A relative of mine was eager to go to a department store on a specific day to buy cosmetics, because the store advertised that on that day it was going to donate a percentage of its cosmetic sale profits to fighting breast cancer. I went along for the ride, and while my relative was doing a good turn by shopping for cosmetics, I asked a saleswoman what percentage of profits the store was donating to fight cancer. She didn’t know. Three, four clerks later, no one knew. Finally, someone called a manager, came back and told me it was a fraction of a percent — a tiny drop in the bucket compared to what the store would make that day from the throngs of women pouring through the doors who believed that they were going to help cure a dreaded disease by buying lipstick and mascara. It probably dawned on few, if any, of them how much more good they could do if they donated just of bit of their money directly to a breast cancer research institute or charity.
The Moral of the Story Is…
…the word slacktivism should not be dismissed lightly.
Most slacktivist individuals are probably genuinely well-meaning people who just don’t take the time to think about the value, or lack thereof, of their actions. They’re looking for an easy way to feel like they’re making a difference, and let’s face it — how damaging is it anyway to wear a rubber wristband or slap a magnetic ribbon on your car? The same can’t be said for large-scale, industrial-perpetrated slacktivism, which is highly planned, professionally coordinated and intended to advance a self-serving industrial agenda. Corporate-sponsored slacktivism is, in short, implemented to stop social change that could, in the long run, be crucial to society’s long-term well-being.
The bottom line? Learn the signs of corporate-sponsored slacktivism, and don’t be deceived. If a group appears and suddenly proposes a policy, program or action in response to a serious problem, ask yourself if the proposal will actually address the problem in a serious way. Does it seem just a little too easy, a little too simple or honestly insufficient to make real progress? If so, it is probably a form of corporate-sponsored slacktivism and should be passed up in favor of a more effective, proven solution.

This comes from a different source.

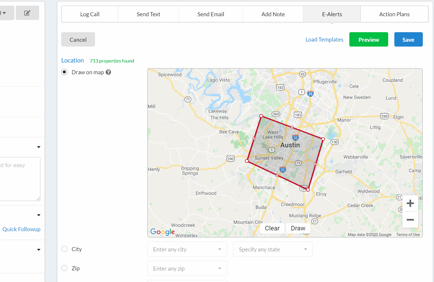Screen dimensions: 434x282
Task: Click the Terms of Use map link
Action: tap(408, 235)
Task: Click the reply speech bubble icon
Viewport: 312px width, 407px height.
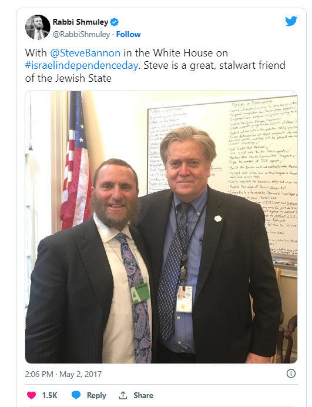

This “slacktivism” really gets at the lamer sort of “expressive politics” that we’ve been thinking about. So this is very useful. But with the exception of cause related marketing, I’m not sure the corporate PR examples really fit. They are more of classic damage control: donate a million to build a library and forget about the miners who died sort of stuff Rockefeller did. I think the roots are deeper and closer to home: the “personal is political” wave of the 1960s counter culture and 1970s feminism and 1980s identity politics. A perversion of this, of course, but still the same impulse: by presenting myself I am making a political statement.